GitHub Projects Explorer
PassAudited by ClawScan on May 1, 2026.
Overview
This skill appears to do what it claims—search public GitHub repositories—with only an optional GitHub token setup that users should handle carefully.
This looks safe for public GitHub repository discovery. If you use GITHUB_TOKEN, create a minimal-scope token, do not grant write or private-repository permissions unless separately needed, and avoid storing it permanently in ~/.zshrc if temporary use is enough.
Findings (2)
Artifact-based informational review of SKILL.md, metadata, install specs, static scan signals, and capability signals. ClawScan does not execute the skill or run runtime probes.
If you configure a GitHub token, the skill can use that token for GitHub API requests, and storing it in ~/.zshrc keeps it available across future sessions.

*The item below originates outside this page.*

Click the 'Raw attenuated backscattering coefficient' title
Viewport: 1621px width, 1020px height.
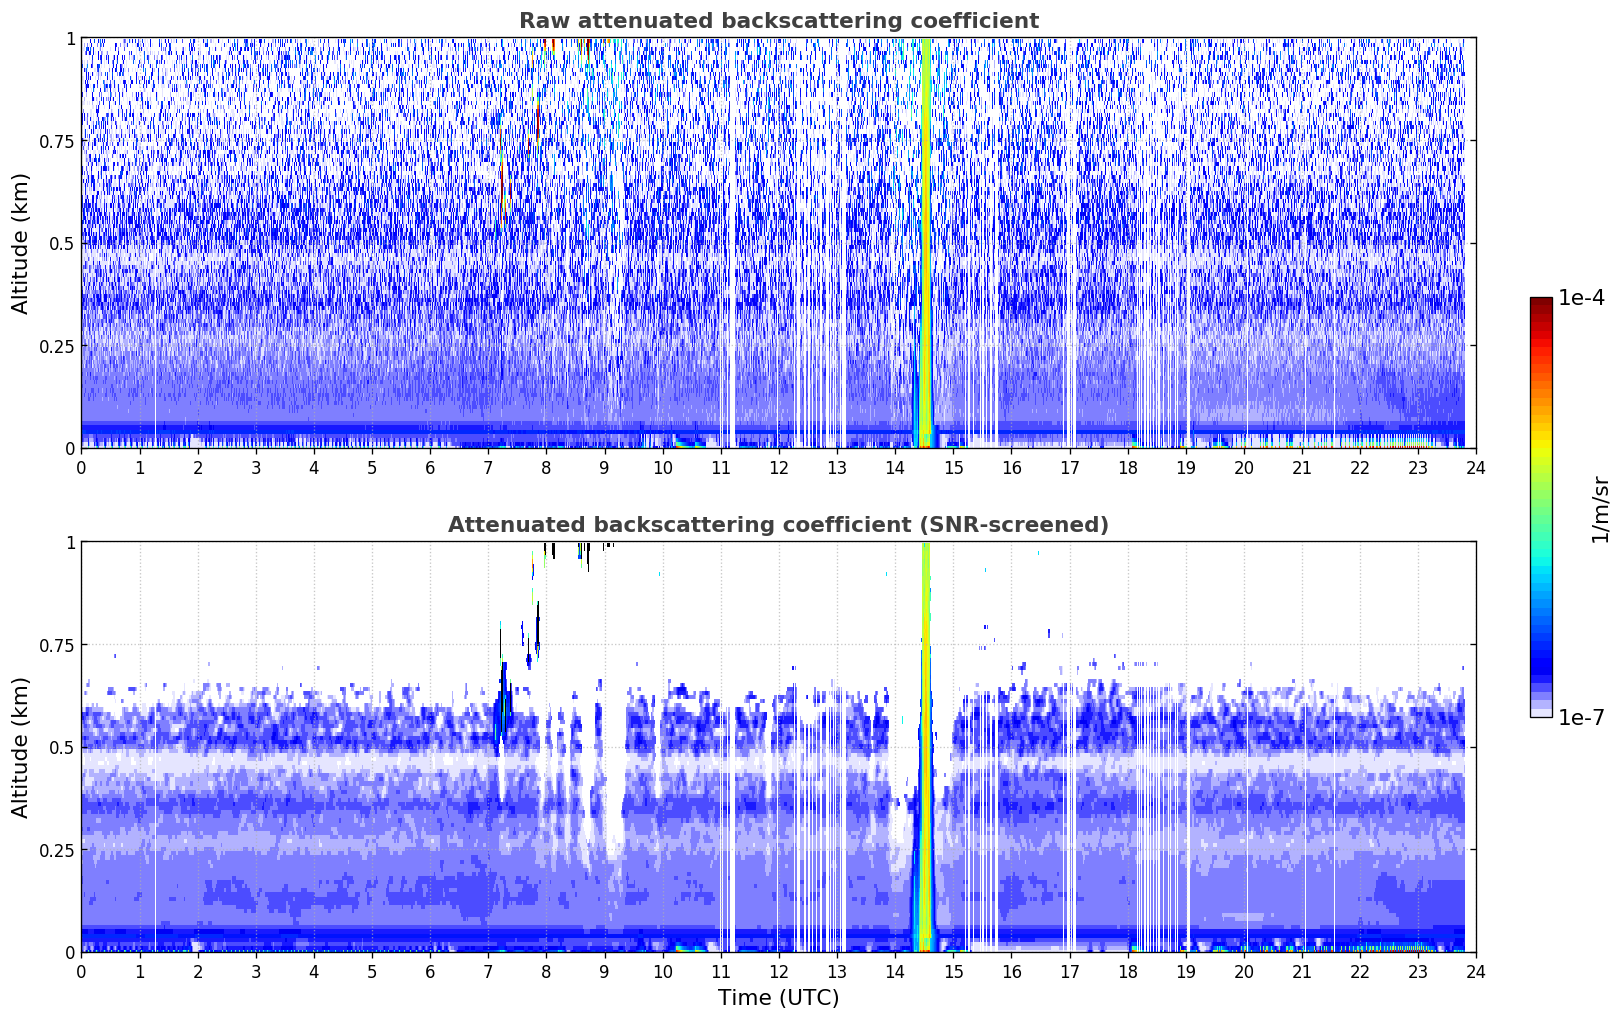[778, 21]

The skill discloses optional GitHub credential use and recommends a persistent shell-profile configuration. This is coherent with GitHub API rate-limit handling, but it means a local credential may be available to the skill and other shell processes.
Optionally uses GITHUB_TOKEN for higher API rate limits... echo 'export GITHUB_TOKEN="your-token"' >> ~/.zshrc
Use the least-privileged GitHub token possible, avoid unnecessary private-repository or write scopes, and consider session-only export instead of permanent shell-profile storage if you do not need persistence.

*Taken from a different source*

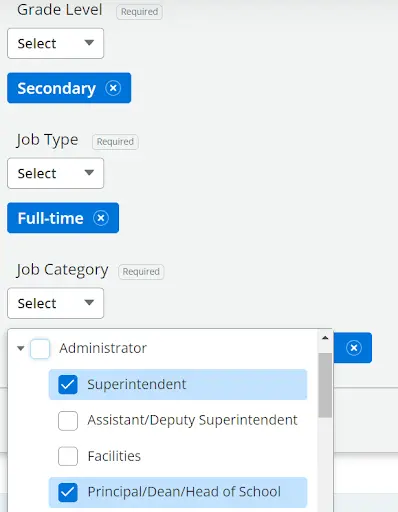
Task: Open the Grade Level Select dropdown
Action: point(55,43)
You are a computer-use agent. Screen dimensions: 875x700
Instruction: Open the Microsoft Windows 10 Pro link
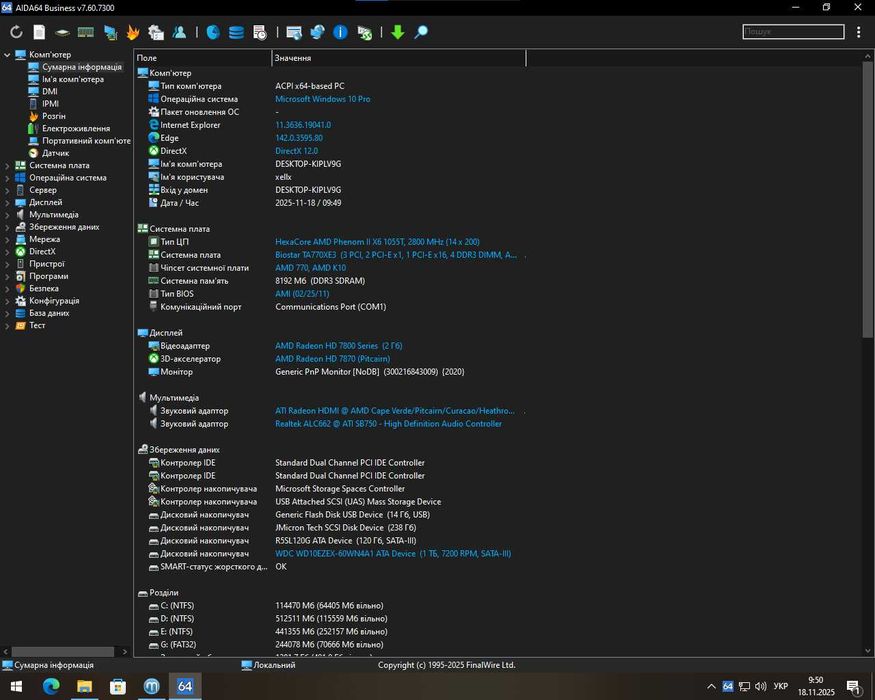[322, 99]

You have less external context for who maintains this skill or where to verify updates.
The registry metadata does not provide an upstream source or homepage. The included code is simple and purpose-aligned, but provenance is limited.
Source: unknown; Homepage: none
Review the included script before installing updates, and prefer a known source or maintainer if provenance is important for your environment.